**Records provided**
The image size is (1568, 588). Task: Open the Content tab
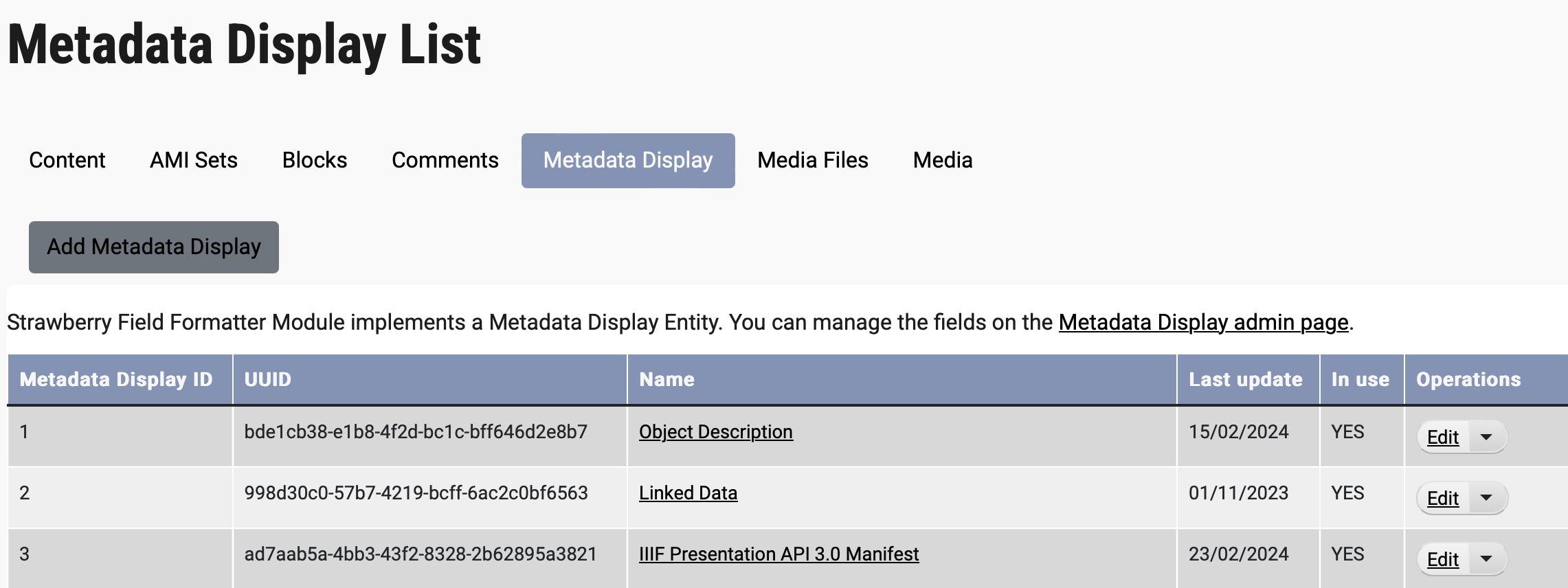(x=67, y=160)
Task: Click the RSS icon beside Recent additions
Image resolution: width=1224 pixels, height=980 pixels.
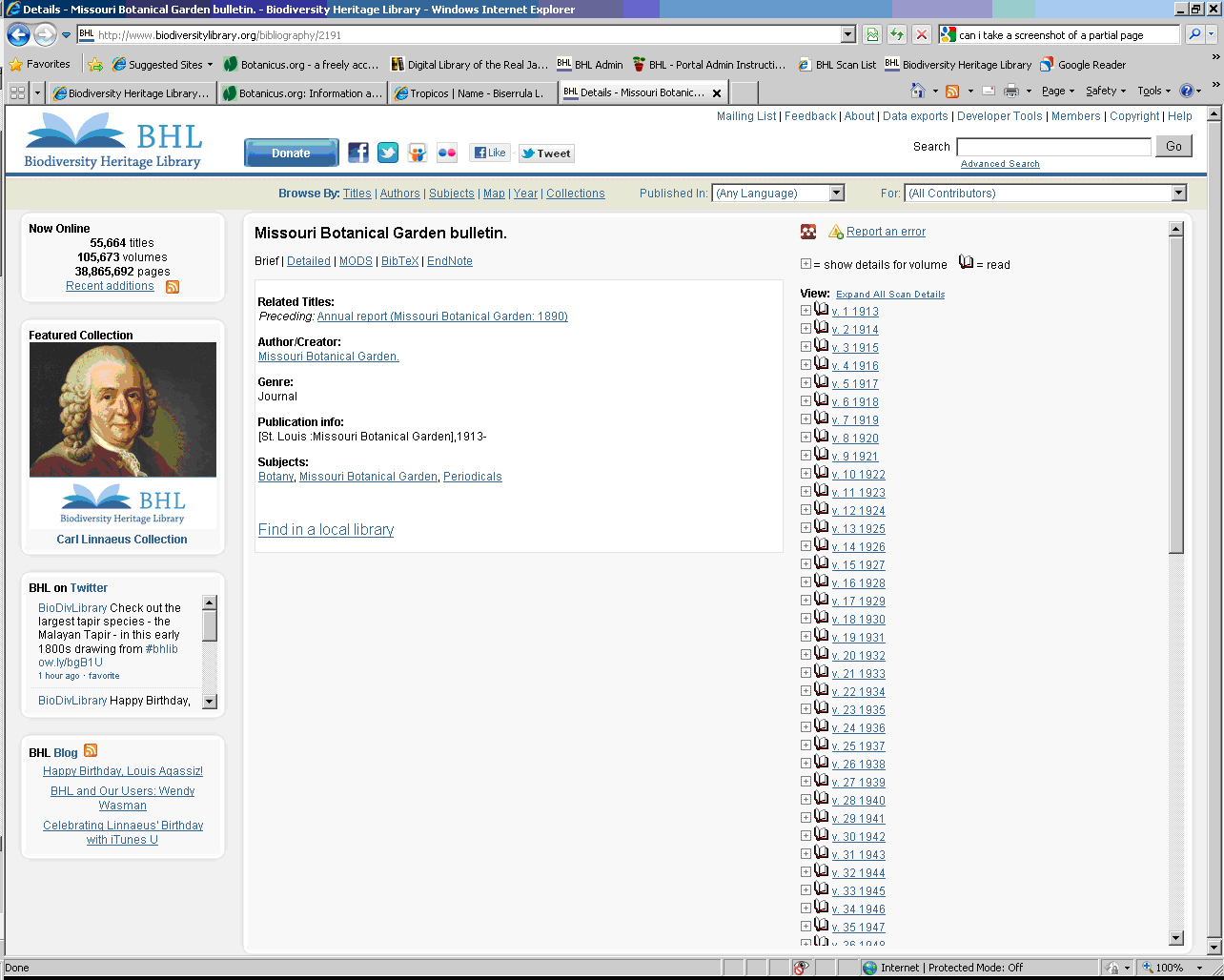Action: 173,287
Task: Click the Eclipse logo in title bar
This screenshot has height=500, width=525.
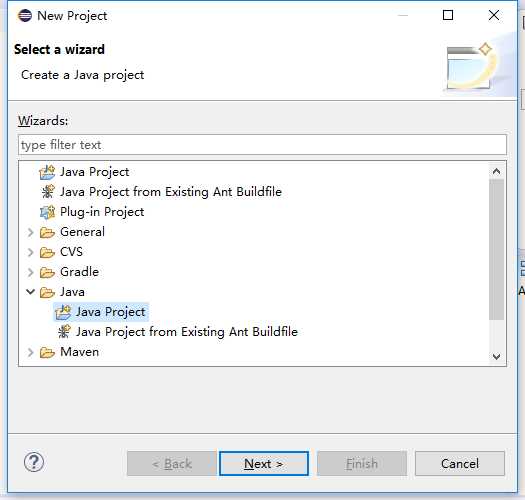Action: click(x=25, y=15)

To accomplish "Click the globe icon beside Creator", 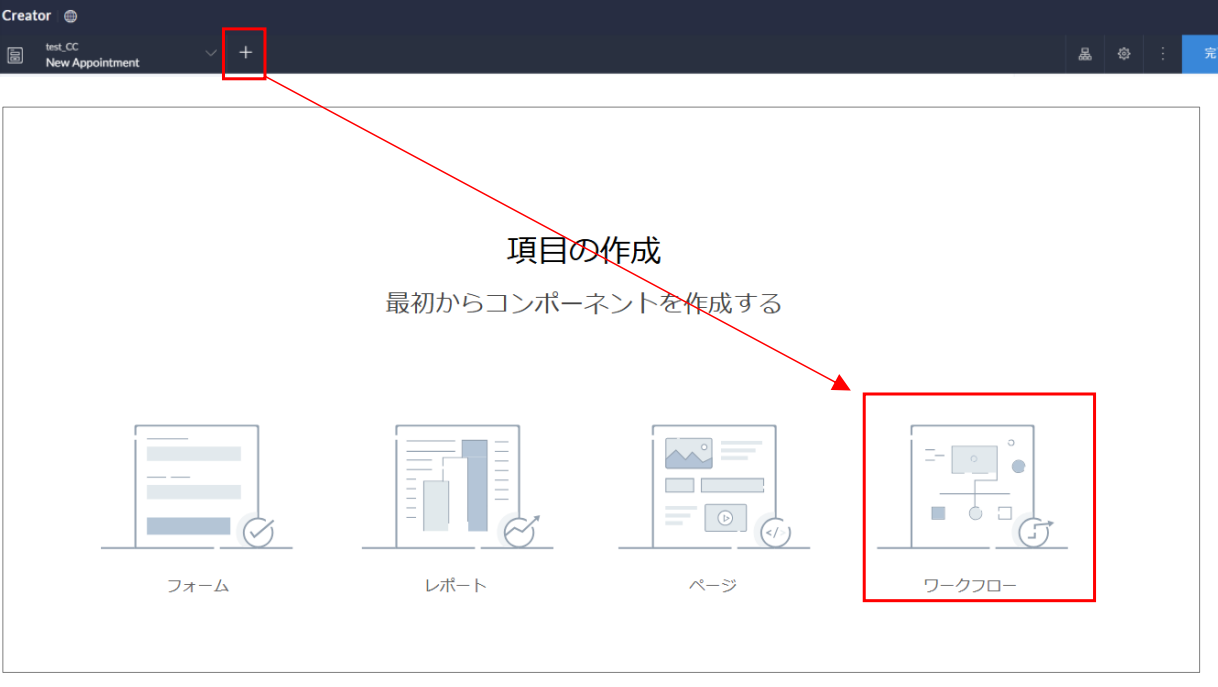I will point(70,16).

**Problem statement**
The output is the lines from the start of the data above through the line containing "Task: Click the Eclipse logo in title bar", unchanged, with any picture left out.

**Answer below**
The image size is (1568, 588). Task: Open the Content tab
(x=67, y=160)
Task: Click the RSS icon beside Recent additions
Image resolution: width=1224 pixels, height=980 pixels.
Action: 173,287
Task: Click the Eclipse logo in title bar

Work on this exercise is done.